SELECTED PASSAGE:

There are Japanese legacies, and then there are Japanese legacies

When you’ve been a colony for a few decades, the marks of that experience don’t simply disappear overnight. We can refer to these marks as “legacies” or, as my handy dictionary reports, “a thing handed down by a predecessor.” Korea has a lot of these things handed down by its predecessor and scholars interested in the post-colonial history of the peninsula are increasingly looking at some of more interesting continuities that reach across the 1945 divide.

However, the topic of Japanese legacies (일제 잔재) is also of great interest to nationalists. For nationalists, pointing out the legacies of colonial rule serves to extend the evil hand of Japanese imperialism far beyond the fall of empire and deep into Korea’s postwar history. The viral infection contracted during Korea’s chilly exposure to subservient colonial rule continues to plague the society and can be used to explain any number of postwar ills. The diseased pro-Japanese Koreans have haunted the corridors of the postwar political world, while a militaristic miasma hangs ominously over the decades of dictatorships that followed Japan’s defeat (I think that will conclude my use of sickness-related metaphors for now).

SET OF TASKS:
A. In the passage on Japanese colonial legacies in Korea, how does the author's dictionary define "legacies"?
B. Write the next part of the passage on Japanese colonial legacies in Korea, picking up after its final sentence.
The lines are not needed for any of this work.

Entries drawn from a collection:
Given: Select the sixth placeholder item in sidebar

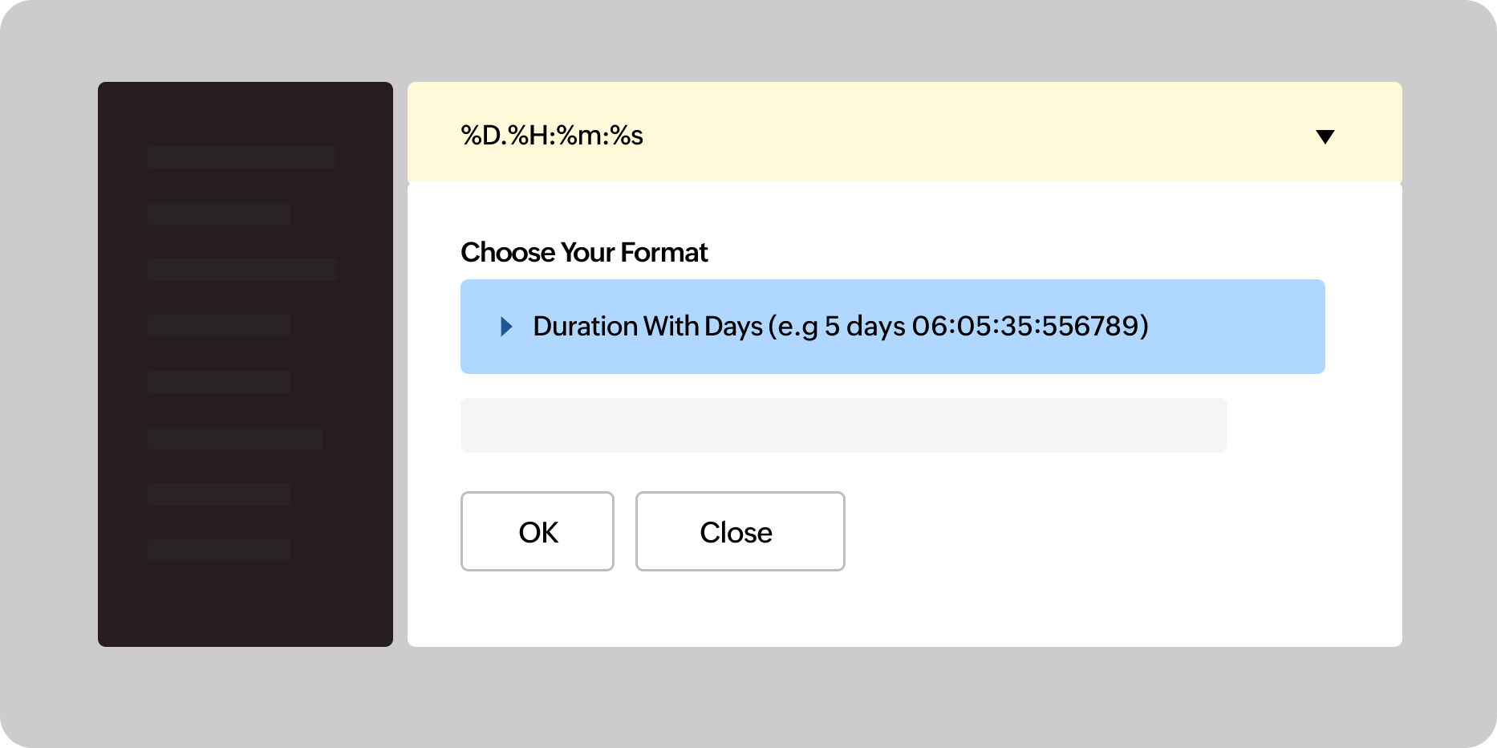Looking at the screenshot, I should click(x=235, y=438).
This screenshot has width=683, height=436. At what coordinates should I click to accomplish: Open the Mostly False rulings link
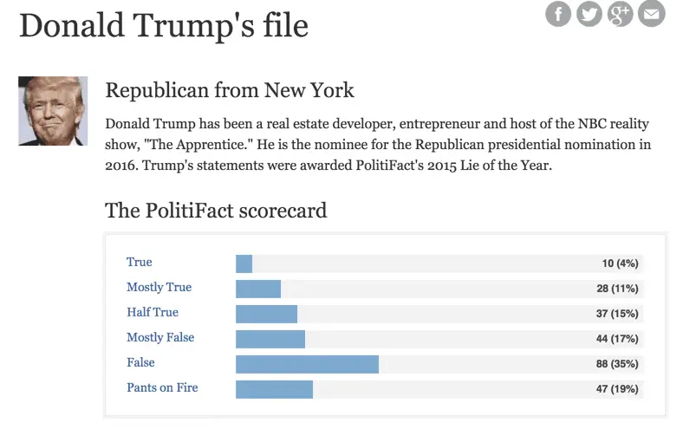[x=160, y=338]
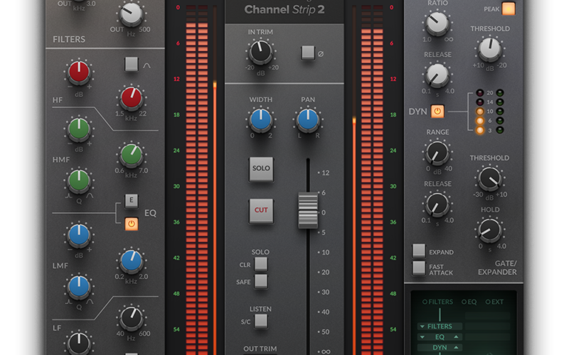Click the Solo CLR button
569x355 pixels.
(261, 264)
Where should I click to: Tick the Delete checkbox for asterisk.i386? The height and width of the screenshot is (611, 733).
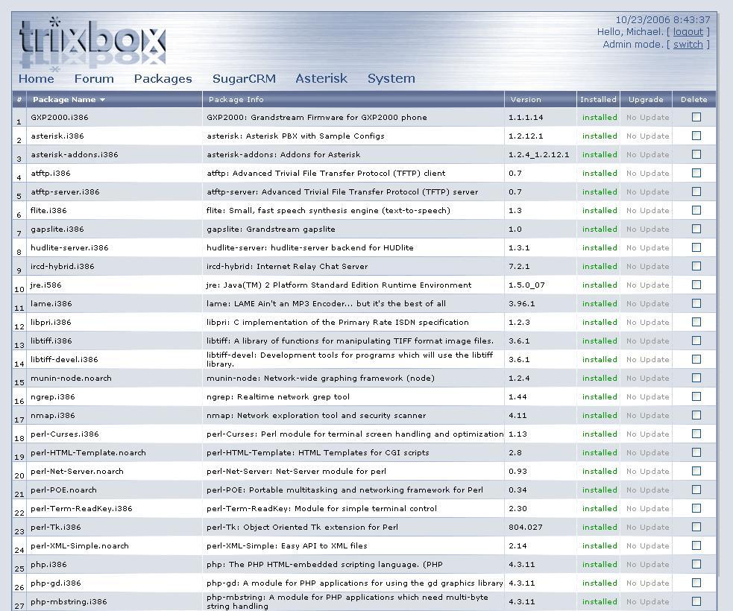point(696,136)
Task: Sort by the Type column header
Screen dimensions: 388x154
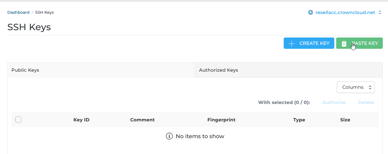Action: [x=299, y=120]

--

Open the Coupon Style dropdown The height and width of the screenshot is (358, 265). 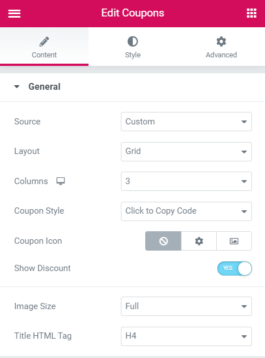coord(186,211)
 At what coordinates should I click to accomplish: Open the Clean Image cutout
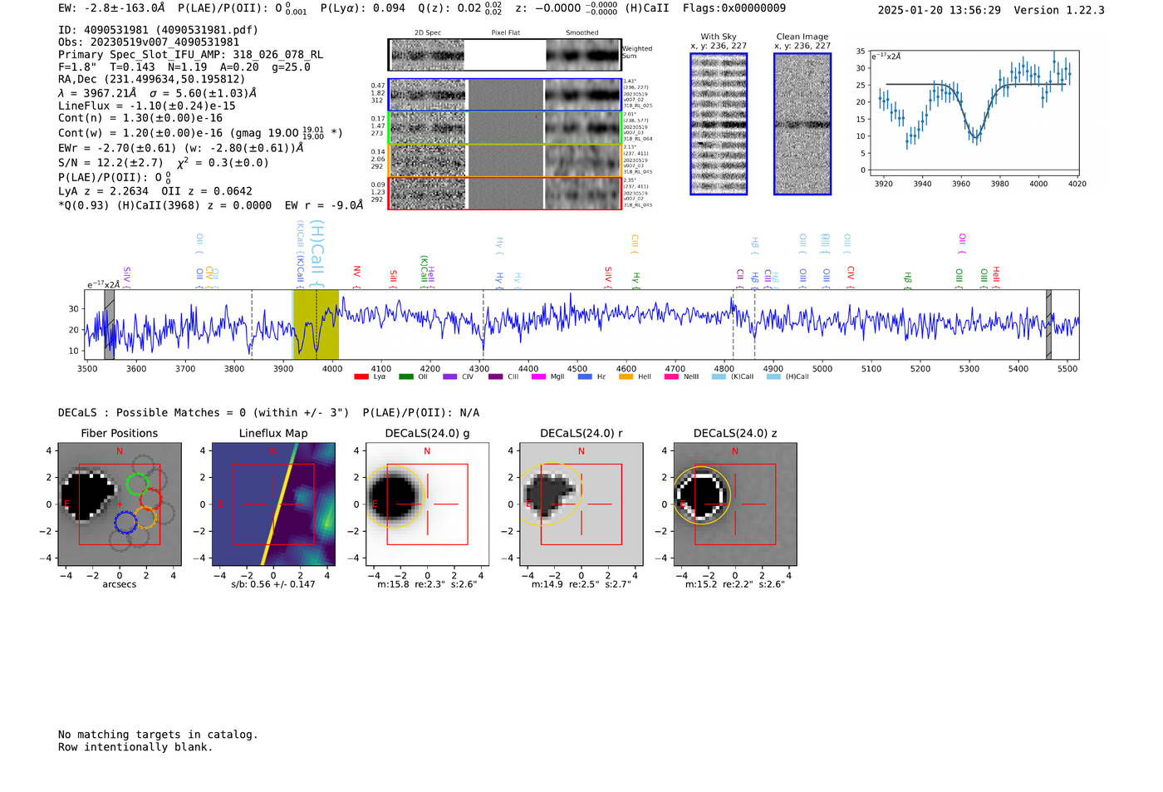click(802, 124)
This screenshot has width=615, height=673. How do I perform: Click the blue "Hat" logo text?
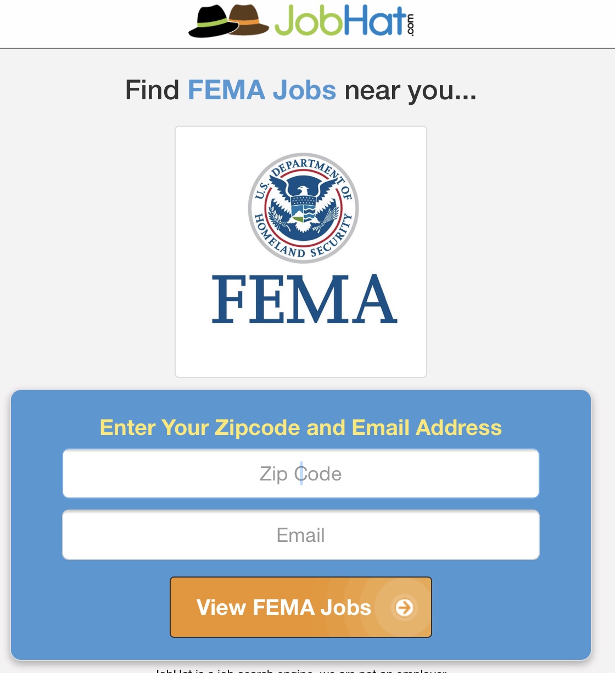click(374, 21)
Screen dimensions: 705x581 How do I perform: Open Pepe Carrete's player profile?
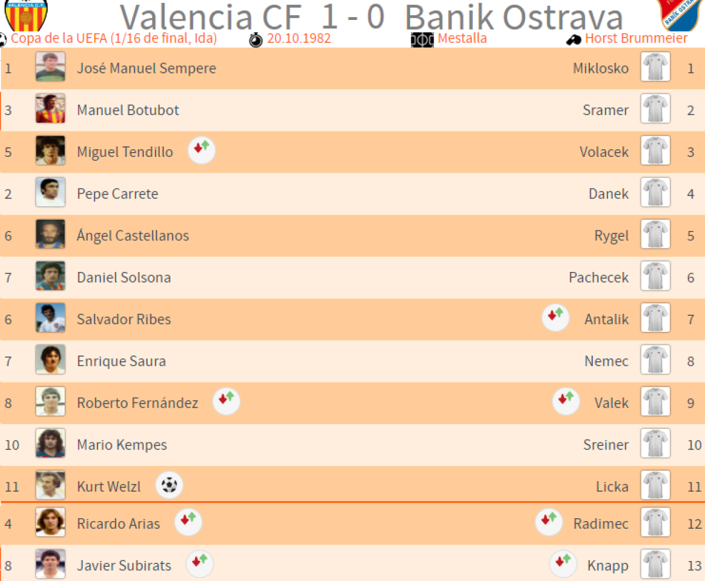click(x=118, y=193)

TASK-BY-TASK OUTPUTS:
A. A thing handed down by a predecessor.

B.
This is, of course, not a uniquely Korean phenomenon. It points to a problem at the heart of studying the history of many post-colonial (in the chronological use of this term) histories: what can’t one blame on Empire? If Luke Skywalker and his merry band of Ewoks liberate Endor from the hands of the Empire, what aspects of, and for how long can the difficulties faced by post-colonial Endor be rightly blamed on Darth Vader and the Emperor?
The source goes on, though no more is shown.